Is this great literature? No. Does it have some stereotypical Western secondary characters? Yes. Are the Wild West accents annoying? At times. I think that’s the point, though. This book pokes fun at that type of thing by incorporating the clichés of the genre, and it does it well. The story is a fun, light read with a good plot but driven by the very well portrayed characters of the Doctor and his companion, Martha. Fans of the Doctor should enjoy this.
With the next new episode of Doctor Who coming out at the end of this month on BBC America, I figured this was a good time to do a post on why I like Doctor Who because, based on the plot line, I really shouldn’t.
If you are not familiar with Doctor Who, and many Americans are not, I encourage you to check it out. It’s been around since 1963 and is the longest running science fiction T.V. show ever. Prior to the new series, which began in 2005 (and which I personally find absolutely brilliant), the episodes had an almost ‘homemade’ feel and the special effects were pretty basic. These are not the reasons it should not have appealed to me though.

INFORMATION.
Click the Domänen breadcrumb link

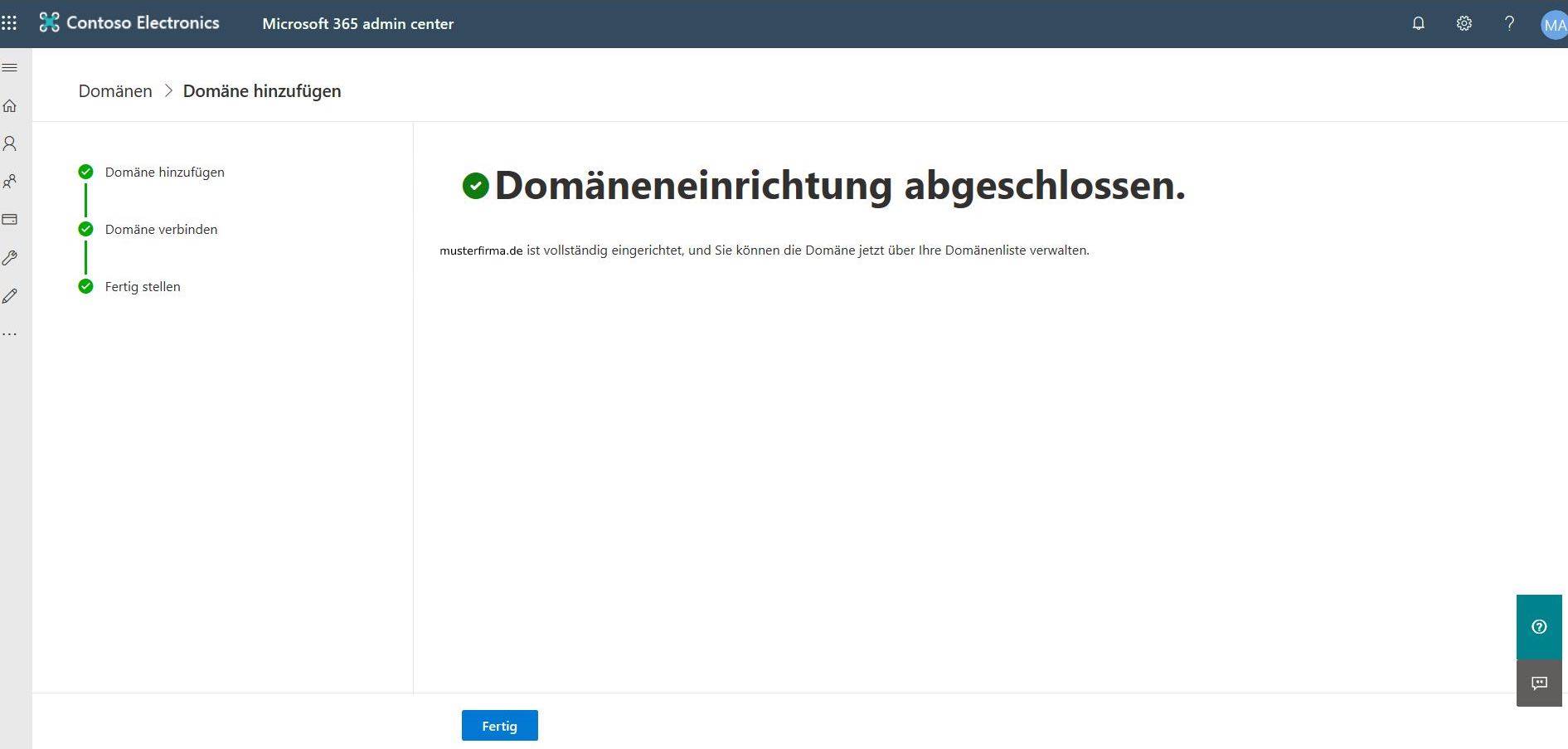tap(115, 91)
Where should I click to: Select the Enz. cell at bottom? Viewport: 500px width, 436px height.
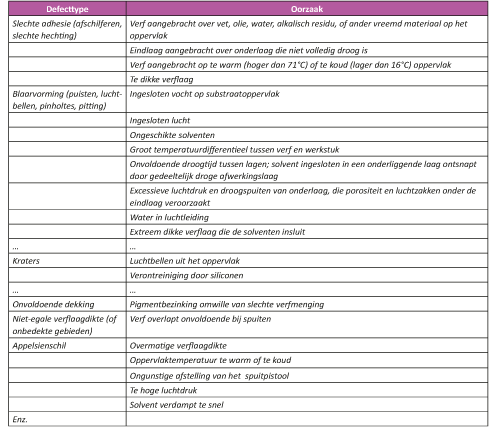point(67,419)
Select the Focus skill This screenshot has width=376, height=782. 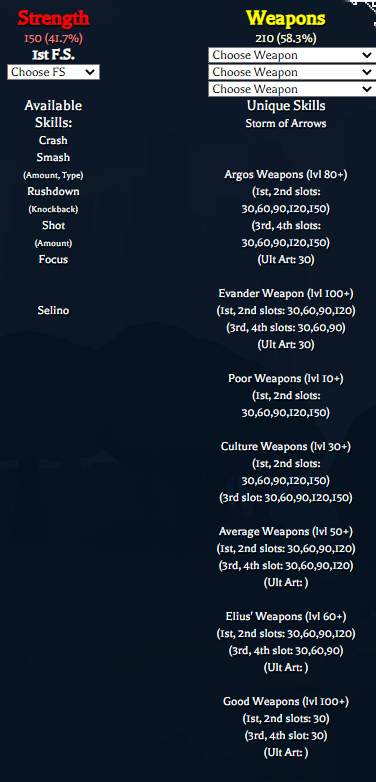(x=53, y=259)
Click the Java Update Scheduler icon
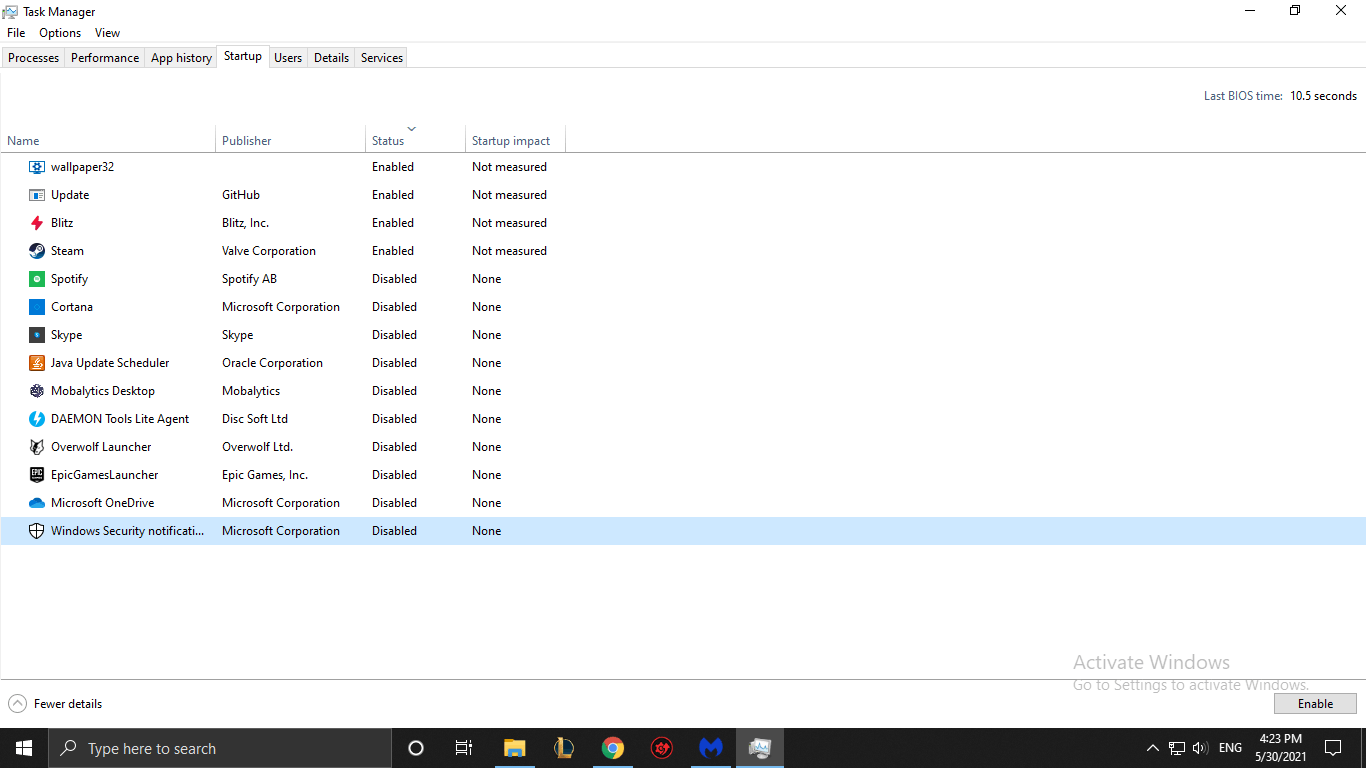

TASKS FOR THIS EXERCISE.
a: In the Doctor Who text, what year did the new series begin?
b: Continue the Doctor Who text, picking up after its last sentence.

ACTIVITY ANSWERS.
a: 2005

b:
The premise of the series is that the Doctor is the last of the Time Lords from the planet Gallifrey and he travels in his TARDIS, a space-time vehicle with the outward appearance of a 1960s era British police call box (although it is much bigger on the inside). He almost always has human companions who he seems to truly care for (platonically).
I am not normally drawn to time travel based plots because I don’t think time travel is plausible in any practical sense. I also find the paradoxes involved difficult to fit into any coherent philosophical outlook and irreconcilable with my personal understanding of physics. Since I am unable to suspend disbelief in this particular area, I cannot normally get into time travel stories.
But I really like Doctor Who. Why?
It is the character of the Doctor I find compelling. There is his quixotic outlook toward injustice, his almost childlike sense of wonder, his enthusiasm for discovery, and, of course, his unique sense of fashion. The combination makes for a mildly eccentric and totally likeable character. But what I find most appealing about the Doctor is his perception of humanity.
In many, if not most science fiction stories, aliens come in two types insofar as their regard toward humanity goes; hostile and benign indifference. The Doctor is different. He does not see humans as worthy adversaries (e.g. Klingons), best ignored (e.g. Vulcans), or lunch (e.g. Alien). He finds us fascinating and, surprisingly, admirable and inspiring. Yes, we can certainly be barbaric, judgmental, superstitious, and paranoid but he also sees that we recognize these shortcomings and work to overcome them.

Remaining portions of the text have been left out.